Main breakout appears to be in the south from Crimea. Russian forces pushed to Kherson, and Melitopol. There’s sustained fighting for Kherson still and around Antonovsky bridge. Some early signs they may have entered Mykolaiv, but probably just a recon element.

Russian forces retain significant quantitative and qualitative superiority. Ukrainian forces have demonstrated resolve and resilience. Russian conventional overmatch, such as it is, may not translate into attaining their maximalist political aims. This is just the opening of the war.

We should take care making assumptions on how this war will progress based on the opening 24-48 hours. The Russian military clearly tried something. I think it at best yielded mixed results for them. They will adjust.

What’s clear is that is that if Moscow had hopes of quick and easy gains, they were terribly optimistic.

My main concern is that over time the Russian military may revert to heavy use of firepower, and this will result in immense destruction, and large civilian casualties.

Andrei Zhukov (a random Twitterer but to an extent he is on to something):

Russia is bombing fuel and ammunition depots, but the Russian army does not bomb the places where Ukrainian armored vehicles and personnel gather. Why? Because they still hope that their fairy tales about friendship, peace and the international will work.

GIVEN PROBLEM: Please summarize the commentary on the war's opening above in two sentences.

MATERIAL:

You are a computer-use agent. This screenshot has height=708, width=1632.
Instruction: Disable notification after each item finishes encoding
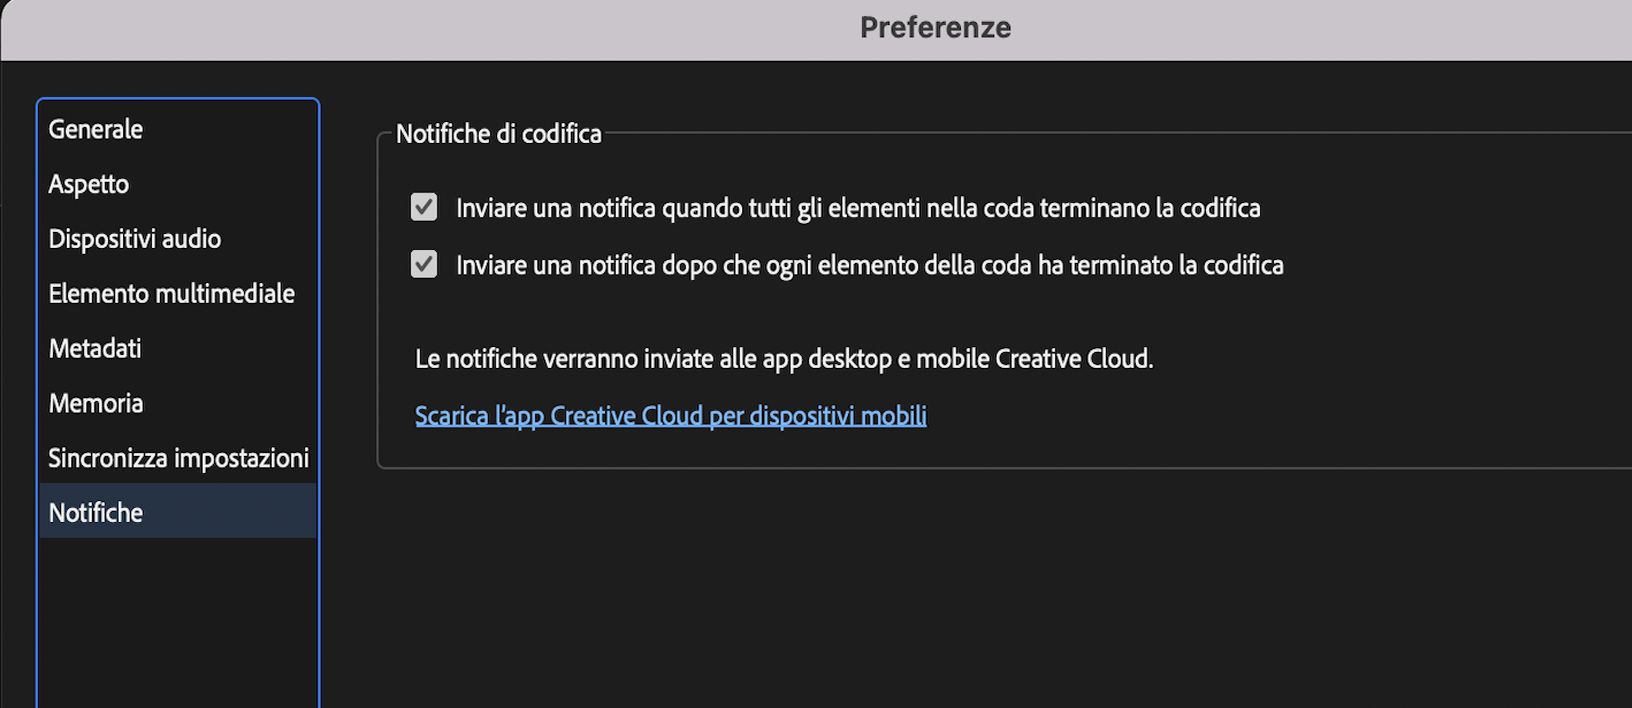pyautogui.click(x=424, y=263)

ANSWER BELOW: Russia's main breakout came in the south from Crimea, pushing to Kherson and Melitopol, and although Russian forces retain significant superiority, Ukrainian forces have shown resolve and resilience. The writer judges that the opening 24-48 hours gave Russia mixed results at best and warns that the Russian military may turn to heavy firepower, causing immense destruction and large civilian casualties.